Depuis ce matin sept heures, je cours partout dans le cabinet. On m’appelle ici, on me demande là-bas, je ne savais plus où donner de la tête. Le métier d’avocat n’est pas de tout repos, je le savais avant de me lancer dedans, mais je n’avais pas beaucoup dormi cette nuit et je n’en peux plus. Hier soir, j’ai appelé Derek, le flic qui m’a aidé lors de l’affaire Arkin. J’avais besoin de parler à quelqu’un de toutes ces lettres de menace que je recevais depuis la libération de Silas. Lorsque je m’étais décidé à devenir l’avocat de ce dernier pour l’innocenter, je savais d’ores et déjà que je n’allais pas me faire que des amis. Après tout, je remettais en cause tout une enquête et un procès, mais cette affaire ressemblait énormément à un coup monté. Le pauvre homme avait passé deux années de sa vie en prison alors qu’il était innocent. A sa sortie, il était maigre, fatigué même exténué et lui arrachait un sourire était une tâche compliquée. J’étais fier de ce que j’avais fait, j’étais fier de ne pas être une de ces mauviettes qui a peur d’agir. J’avais libéré un homme innocent qui allait pouvoir reprendre sa vie en main, même si cela s’annonçait tout de même difficile de se réintégrer. J’attrapais la feuille que me tendait ma secrétaire et la signais avant de la lui rendre. Mon bureau était dans un état pitoyable, totalement recouvert par les dossiers et les feuilles. Je ne m’y retrouvais plus. Un soupir traversait mes lèvres alors que je passais une main dans mes cheveux. L’affaire Arkin est sûrement l’un des plus importantes et difficiles affaires que j’ai eu à traiter. Il a fallu beaucoup de travail, de patience et de nuits blanches pour réussir. J’avais fait de cette affaire ma préoccupation numéro une et aujourd’hui qu’elle était terminée, elle continuait de me poursuivre avec ces foutues lettres. Certains riraient devant ces menaces, se disant que ce ne sont que des paroles. C’était ma réaction au début, mais plus d’un mois après la libération de Silas, je continue d’en recevoir et je commence à penser que ce n’est pas juste une mauvaise blague.
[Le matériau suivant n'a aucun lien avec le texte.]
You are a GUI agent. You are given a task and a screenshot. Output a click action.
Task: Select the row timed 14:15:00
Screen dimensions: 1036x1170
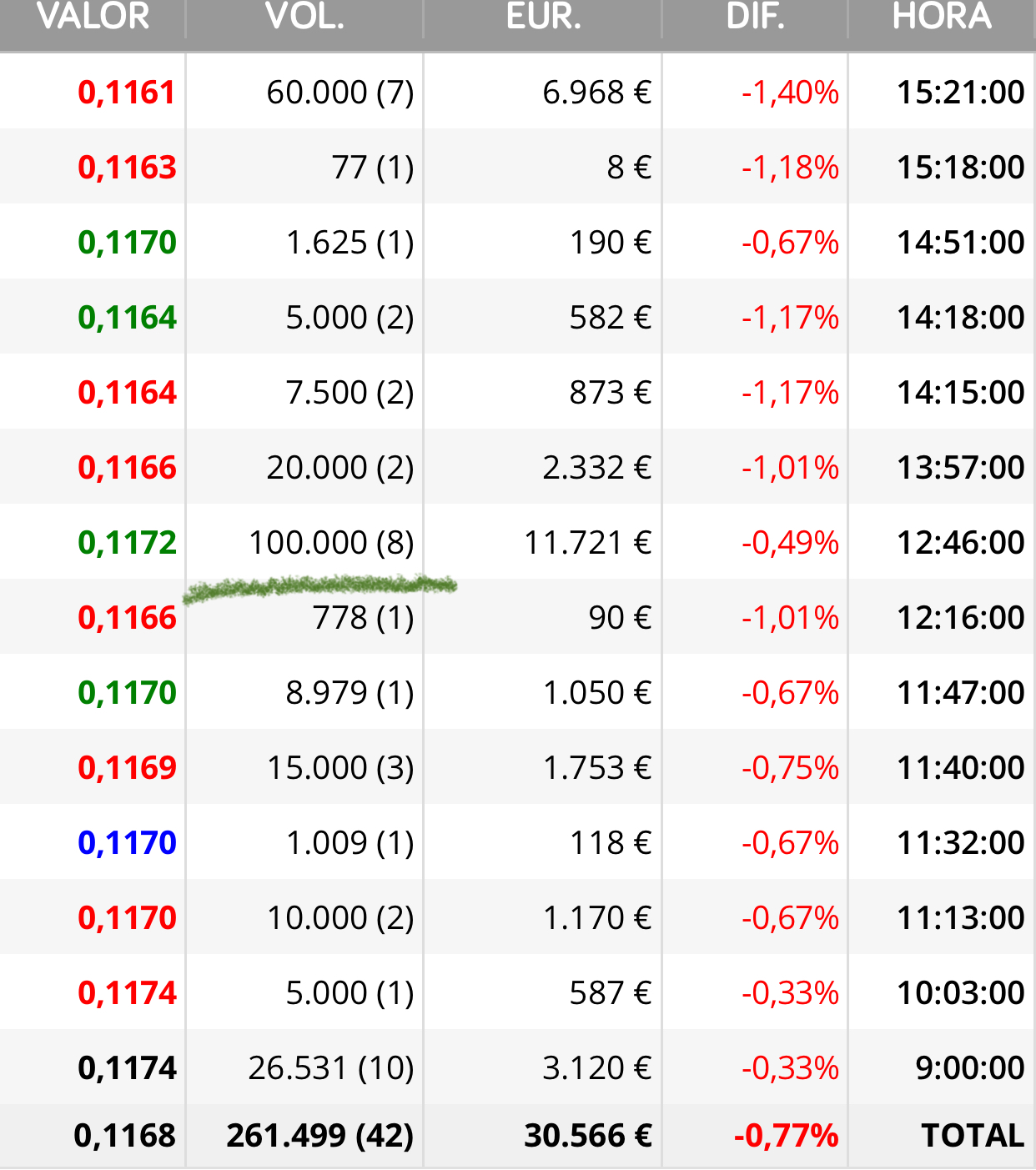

Je sortais de mes pensées lorsqu’on frappait à la porte. Jetant des coups d’œil rapides autour de moi, je m’empressais de ranger un peu mon bureau qui était loin d’être présentable. On toquait à nouveau et cette fois la personne déclinait son identité. En entendant le prénom Silas, je me levais d’un bond. « Entre, vas-y » Je m’approchais de lui et lui serrais la main chaleureusement. « Tu sais bien que tu n’as pas besoin de toquer à la porte. Entre directement la prochaine fois. » Un sourire étirait mes lèvres alors que je retournais derrière mon bureau. Je lui montrais un des deux fauteuils d’un signe de la main pour qu’il s’asseye. « Je te propose un café ? » demandais-je en haussant les sourcils. Il ne semblait pas être dans son assiette, il paraissait préoccupé et fatigué. « Tout va bien ? » La raison de sa venue à mon bureau m’intriguait. Je m’asseyais à mon tour et croisais les bras sur mon torse attendant des explications de sa part.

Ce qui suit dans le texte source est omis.